Tag Archives: abs

Sifting Through the Fitness Bull#@*%

I’ve been a fitness professional for over 25 years. During that time, I think I’ve seen and heard it all before. But then, something else will come down the line leaving me scratching my head. What I’m talking about is all the lies and deceit that fitness marketing pushes on you, the consumer. Allow me to explain.

The Great Ab Deceit

Abs, short for abdominals, continue to be one of the top reasons someone will start to workout or continue to workout. It’s assumed that if one trains their abdominals hard  and excessively, they will attain the coveted 6 pack. That will never happen. All of the ab programs, DVDs, classes, etc. are nothing more than a pipe dream that will never see the light of day. But they’re sold and presented in such a way that the buyer thinks that this time will be different. This time it will work. Again, that’s a big no. First of all, being able to see the abdominals divided into 6 separate parts has so much more to do with diet than any exercise. Period. Second, it’s a conscientious, consistent, and difficult dietary journey that many people don’t even possess the genetics to make happen. It should never be one’s ultimate goal, just something that potentially, and I mean potentially can occur. And the marketers will continue to lead you otherwise.

The Great Cardio Myth

Cardio, short for cardiovascular, is great exercise. Don’t get me wrong. Cardiovascular exercise works the cardiovascular system, plain and simple. But where that ends is when people are led to believe that it’s the only way to lose unwanted pounds. You see it in the gyms and health clubs where 2/3 of the equipment in there is cardiovascular exercise equipment. In January, they are occupied to the fullest, complete with sign up lists in some places. Again, cardio is good and yes it does burn calories, but no where near the amount that most of those machines are programmed to report. Why do they do that? To keep you engaged and working towards a misguided number. It’s easy to use numbers as a guide, but in the end they rarely correlate with effort..
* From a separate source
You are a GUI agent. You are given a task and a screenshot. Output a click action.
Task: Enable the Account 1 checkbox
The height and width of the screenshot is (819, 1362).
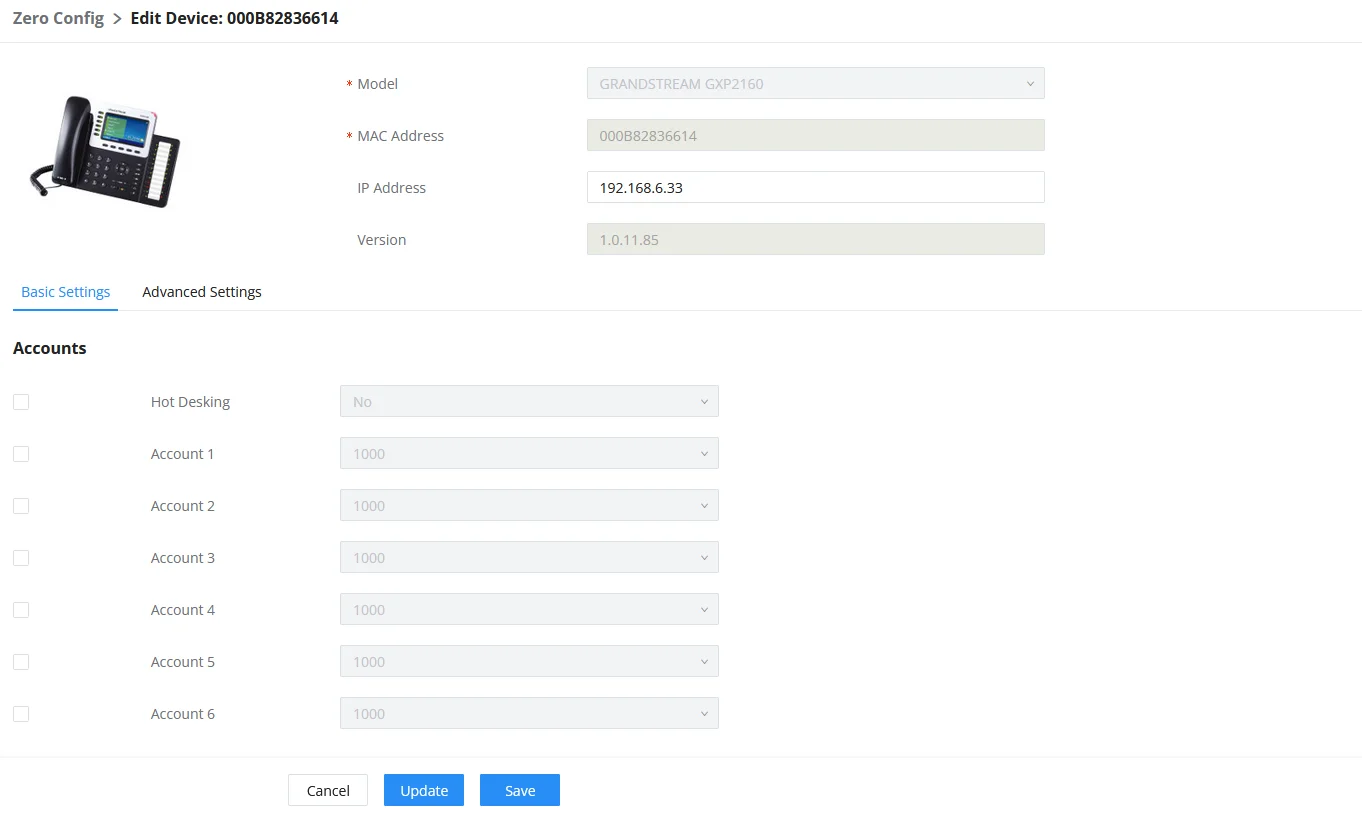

The High Intensity Faux Pas

If cardio is not effective enough, then higher intensity, HITT for short, must be the way. Not necessarily. HITT is a great side car to an already strong exercise base. Meaning it’s not a great place for a beginner to start. Exercise is a stress and if you are not adapted to the stress of exercise to begin with, HITT can severely hurt you. These HITT programs are sold and marketed as the next best thing and what you’ve been missing. They are good when applied appropriately, not thrown at you as the best way to exercise.

The Spot “Toning”, Spot “Reduction” Fallacy

Toys and gadgets are sold on the promise of delivering quick results to a certain location on the body. Good news: you can spot “target “ a specific muscle or body part. However, that doesn’t mean miraculously the fat layer on top of said muscle disappears. That’s the result of a systemic loss in body fat. When someone says they want to tone, what they’re really saying is that they want the muscle to show and that won’t happen without fat loss occurring systemically. Consequently, you can not work a specific area exclusively and hope to decrease the body fat that is present. It all takes place as an overall effect, not a specific one.

The Nutritional Fiction

I am a fitness professional, not a dietitian, but I would be remiss to not discuss nutrition. The topic of nutrition is probably the biggest source of deceit when it come to exercise success because they are closely associated. Without getting into the semantics of carbs and protein and fats (the macronutrients), I can 100% assure that there are no cleanses, magical foods, detoxes, or super supplements that will answer or correct a poor or even so-so eating pattern. You will continue to be duped and reeled in because that is how the machine works. Sell, sell, sell, and sell more.

The True State of Fitness

It’s all of the outside distractions that take away from something that’s inherently very basic. It’s an annual battle that continues and unfortunately will continue leading more and more into a state of confusion and craving the next best thing. The message has never changed – you need to exercise in whatever form you enjoy. You just need to do it. You need to be mindful of not only what you eat but how much you eat. If it’s off, it’s easy to blame it on something out of your control. The thing is, you always have control. You just need to find what works best for you, not others. Nothing, and I mean nothing will ever replace hard work done honestly and consistently. If you’re capable of those two things, you can never be disappointed.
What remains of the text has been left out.